[Morphologic changes of corneal epithelium in organ culture after cryopreservation].

Previous experimental studies concerning morphological changes of corneal endothelium after cryopreservation have been performed directly or within hours after thawing. The purpose of this study was to investigate morphological alterations of corneal endothelium up to 1 week after thawing in organ culture. We evaluated (1) pig corneas that were cryopreserved within 4 h of death, (2) pig corneas that had been stored in cryopreservation medium at 31 degrees C for 4 h before cryopreservation, and (3) as a control, corneas that were preserved in organ culture until the specific time of evaluation. Corneas were frozen to -196 degrees C in an automated freezing chamber in a cryopreservation medium containing chondroitin sulfate. Morphologic evaluation after trypan blue and alizarin red staining was performed after 1 day and after 1 week of organ culture preservation after thawing. One day after thawing, computer-assisted morphometric analysis of endothelial cell density and necrotic areas revealed endothelial cell loss of 25.7% in group 1 (8% necrosis), 48.7% in group 2 (17.4% necrosis) and 0% in group 3 (0% necrosis) compared to freshly dissected corneas.
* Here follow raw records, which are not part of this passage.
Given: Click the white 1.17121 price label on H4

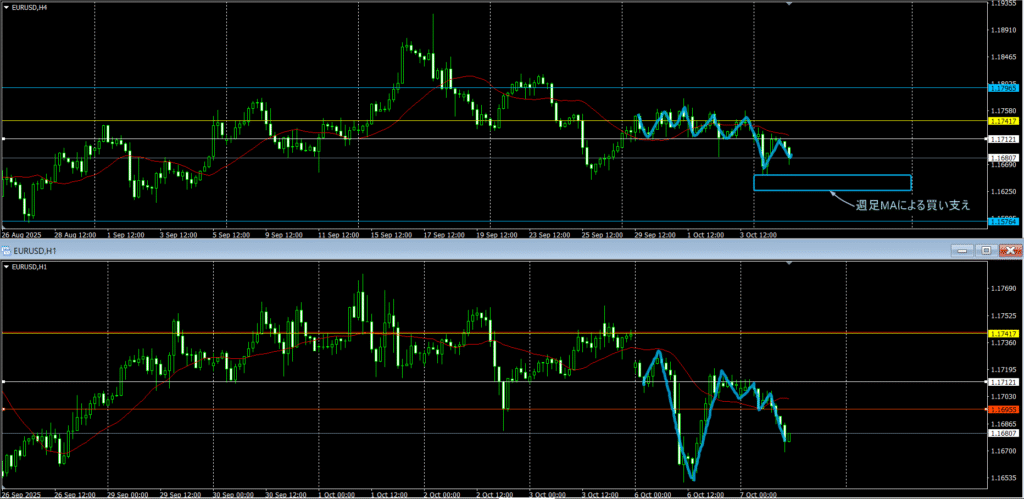Looking at the screenshot, I should 1003,139.
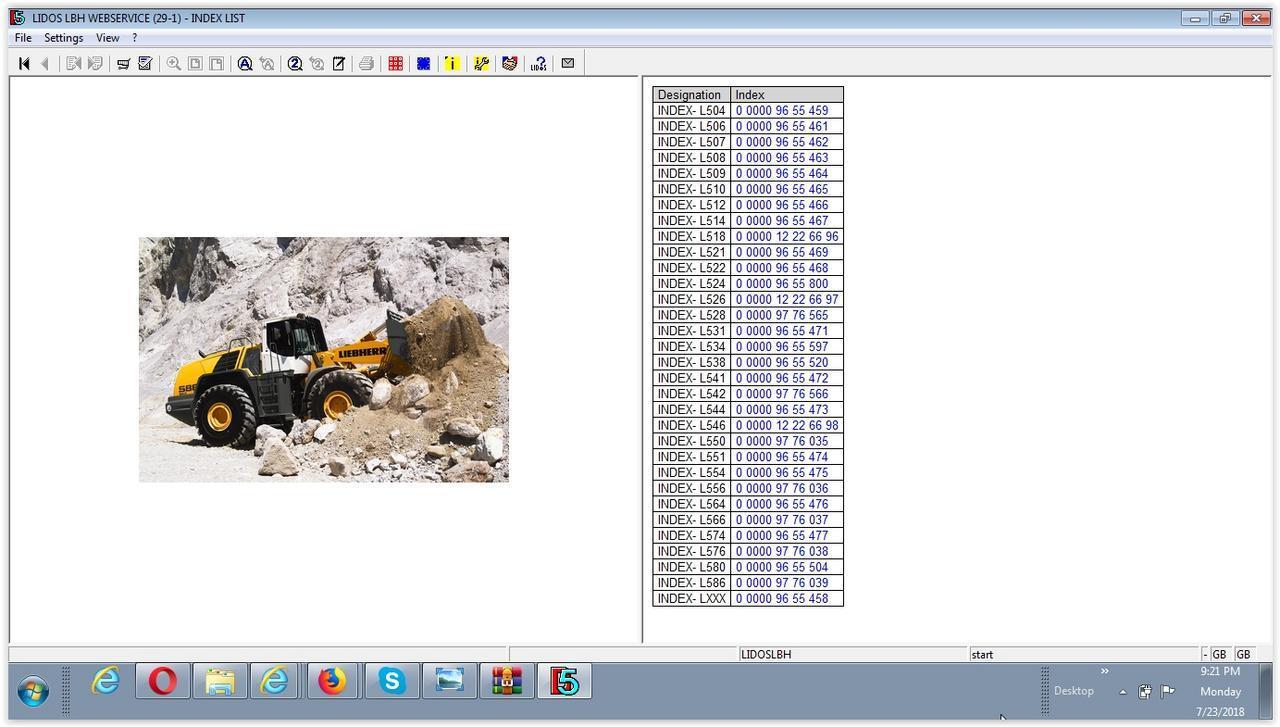The height and width of the screenshot is (727, 1280).
Task: Open the File menu
Action: point(23,38)
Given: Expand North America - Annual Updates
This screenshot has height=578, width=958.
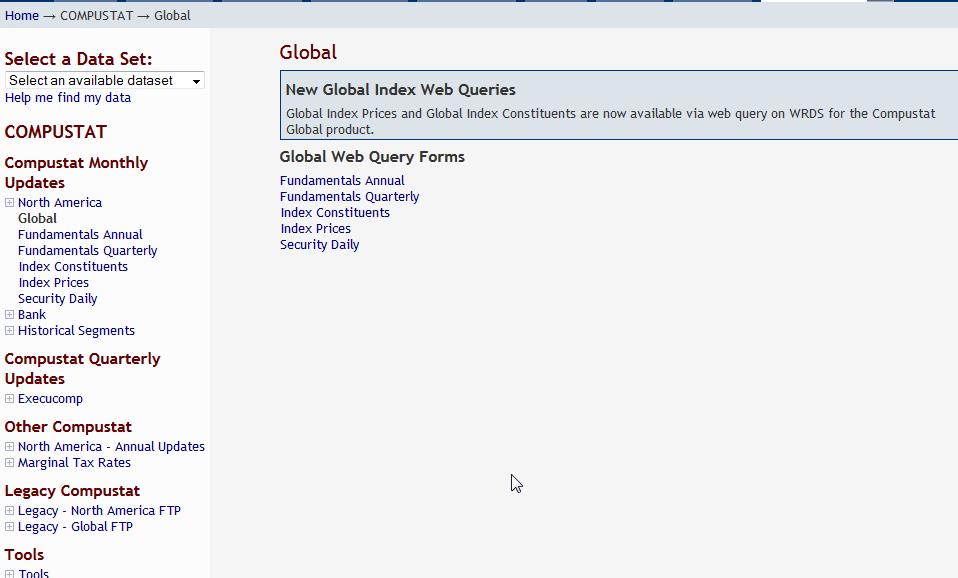Looking at the screenshot, I should pyautogui.click(x=9, y=446).
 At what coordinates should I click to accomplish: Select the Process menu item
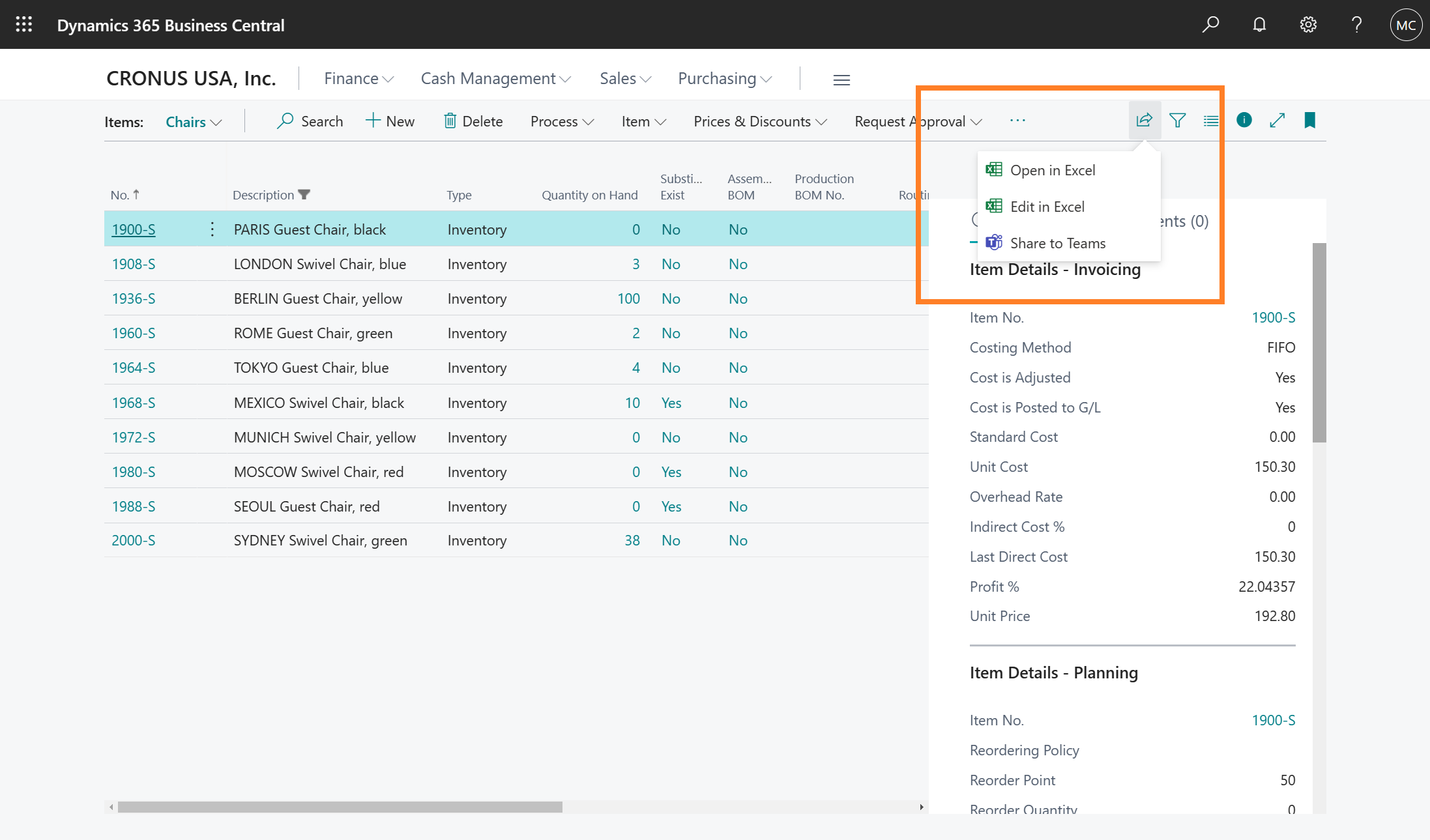[x=562, y=120]
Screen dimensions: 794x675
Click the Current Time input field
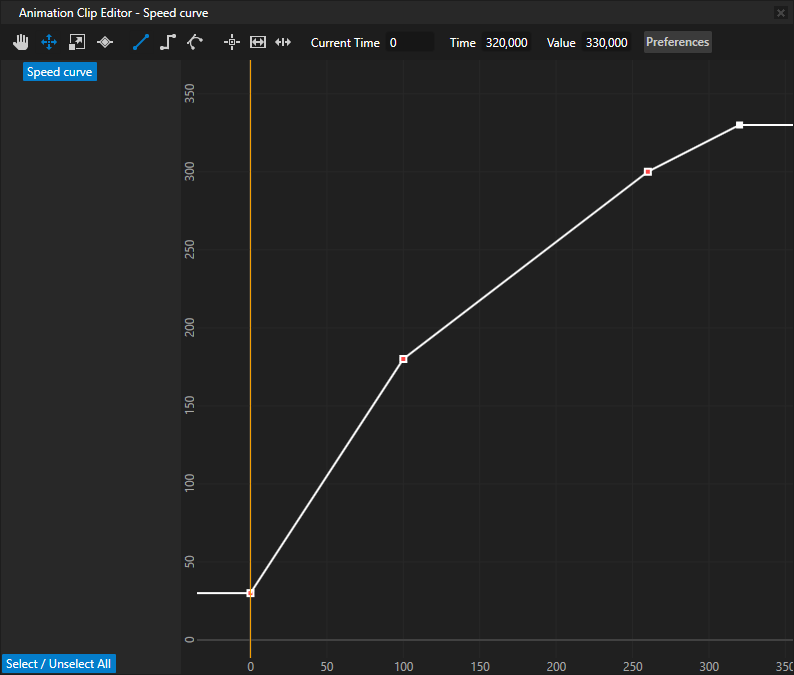point(409,43)
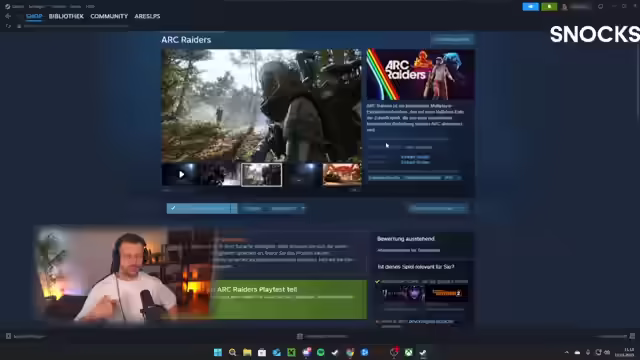Click the Windows Start button
This screenshot has height=360, width=640.
click(x=218, y=352)
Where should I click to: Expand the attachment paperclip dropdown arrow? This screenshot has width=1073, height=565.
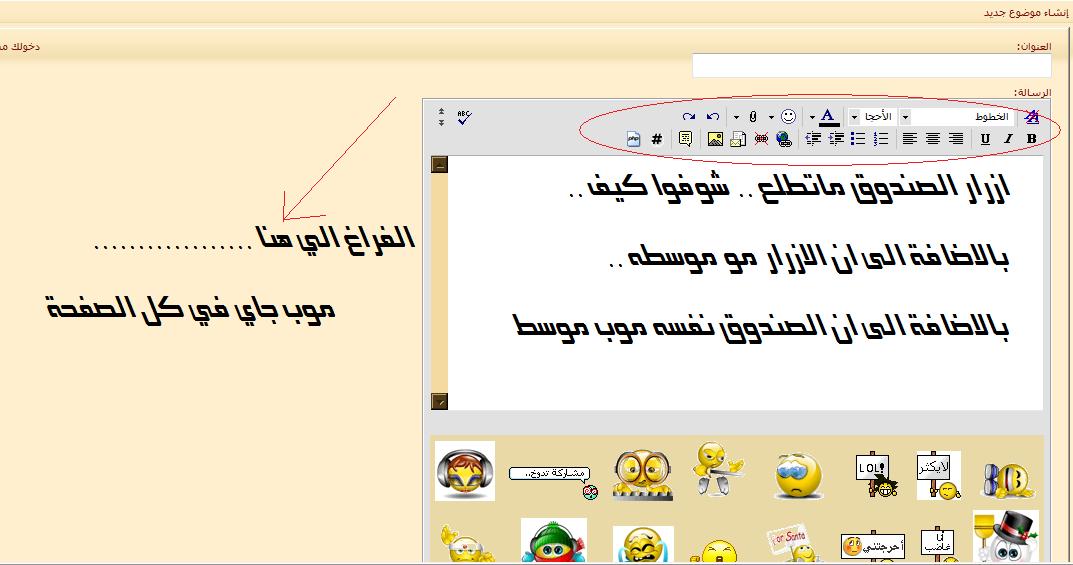(737, 117)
After 1 week, endothelial cell density had decreased by another 29% in groups 1 and 2 and by 11% in group 3 compared to results 1 day after thawing. However, necrotic areas could no longer be detected in any of the groups. We conclude that the highest decrease in endothelial cell density can be expected within 1 day after thawing. Further cell loss seems to be due to non-mitotic wound healing resulting in a confluent endothelial monolayer.